Seamus Heaney, "Mid-Term Break"

Text on p. 820 of the full Ninth Edition






5






10





15






20

I sat all morning in the college sick bay
Counting bells knelling classes to a close,
At two o'clock our neighbors drove me home.

In the porch I met my father crying—
He had always taken funerals in his stride—
And Big Jim Evans saying it was a hard blow.

The baby cooed and laughed and rocked the pram
When I came in, and I was embarrassed
By old men standing up to shake my hand

And tell me they were "sorry for my trouble,"
Whispers informed strangers I was the eldest,
Away at school, as my mother held my hand

In hers and coughed out angry tearless sighs.
At ten o'clock the ambulance arrived
With the corpse, stanched and bandaged by the nurses.

Next morning I went up into the room. Snowdrops
And candles soothed the bedside; I saw him
For the first time in six weeks. Paler now,

Wearing a poppy bruise on the left temple,
He lay in the four foot box as in a cot.
No gaudy scars, the bumper knocked him clear.

A four foot box, a foot for every year.

Re-Reading Questions

1. Reading poetry can be difficult because a poem only makes sense when read from punctuation mark to punctuation mark, paying little attention to line length and spacing. The natural tendency is to use the shape of the poem to influence the reading. Re-read it aloud from punctuation mark to punctuation mark; what ideas and images become clearer to you now?

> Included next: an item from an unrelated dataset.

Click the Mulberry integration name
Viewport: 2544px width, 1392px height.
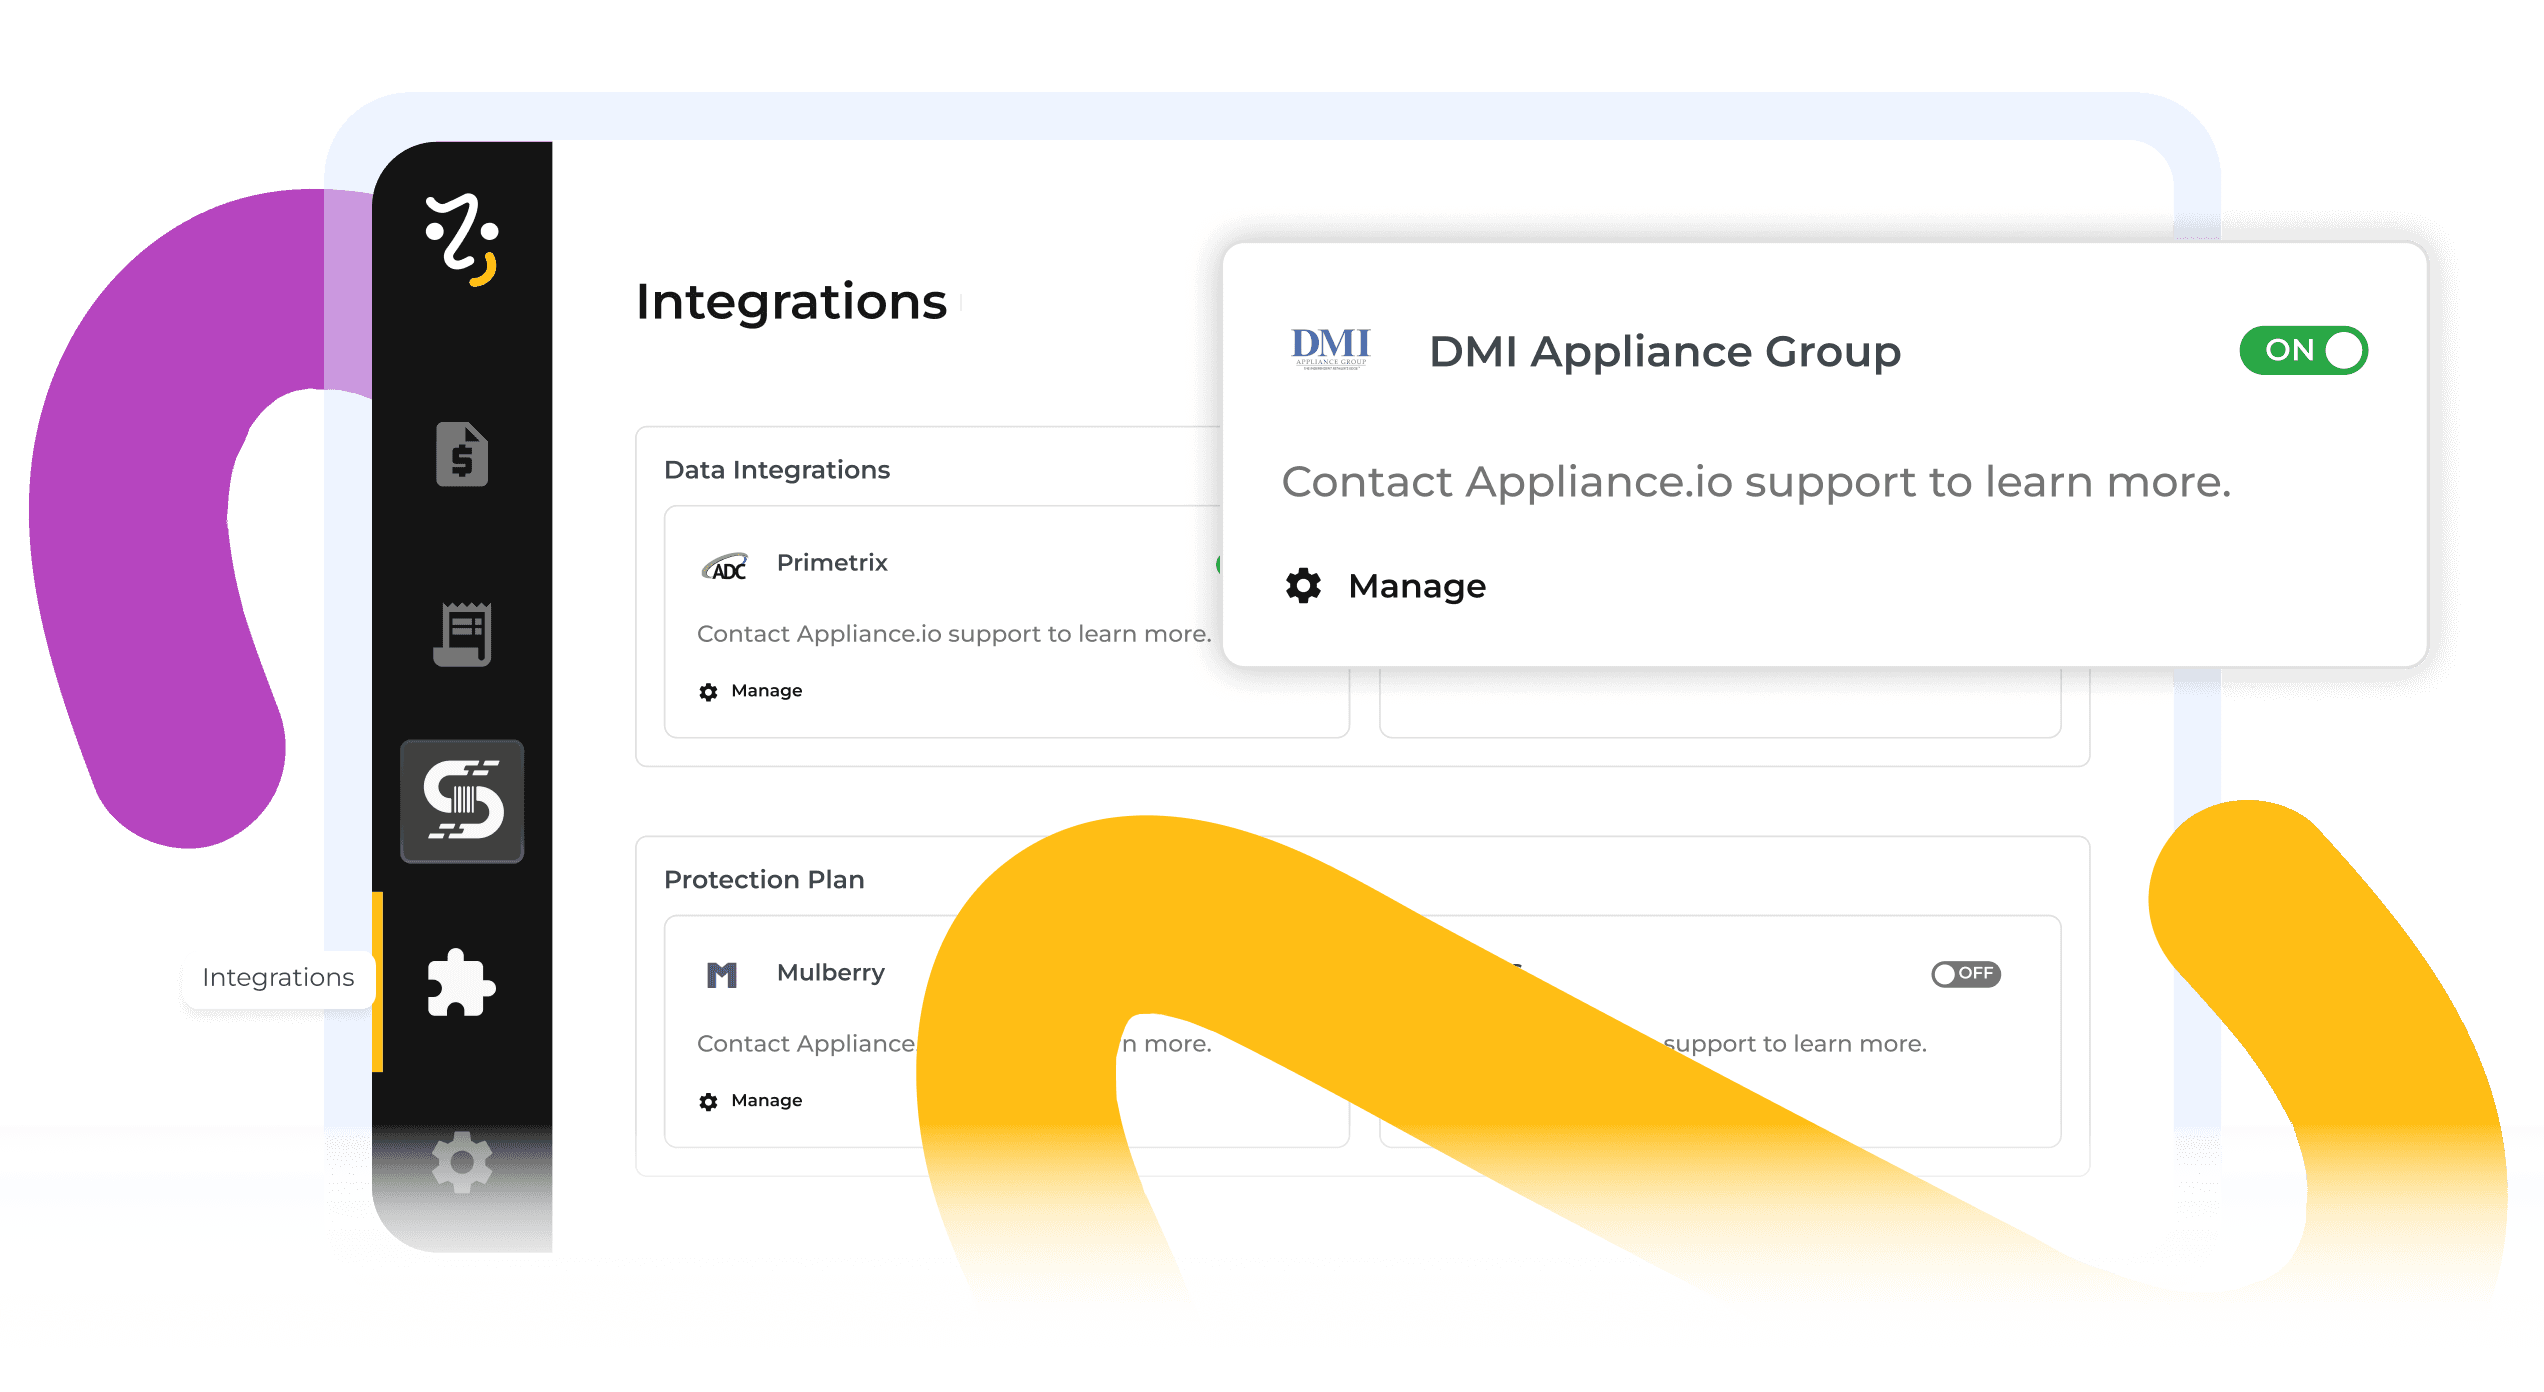(830, 973)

The tone and emotion are set by many images: "[c]ounting bells knelling classes to a close"; [w]hispers informed strangers"; "I was embarrassed/By old men standing up to shake my hand"; "coughed out angry tearless sighs"; and "[w]earing a poppy bruise on the left temple." How does each of these images contribute to the tone and the emotion of the poem?

2. The most emotional line is the last, "A four foot box, a foot for every year." What information does that line give the reader? What emotional impact does it have?

3. The only light note is, "The baby cooed and laughed and rocked the pram." Why do you think the author included that image? What effect does it have on the tone? What do you think is the underlying meaning of showing the baby's contentedness?

4. Although the poem doesn't specifically say, how do you think the narrator feels not having seen the little boy for six weeks? How did you feel when you thought about the last time you saw someone you cared for before that person died?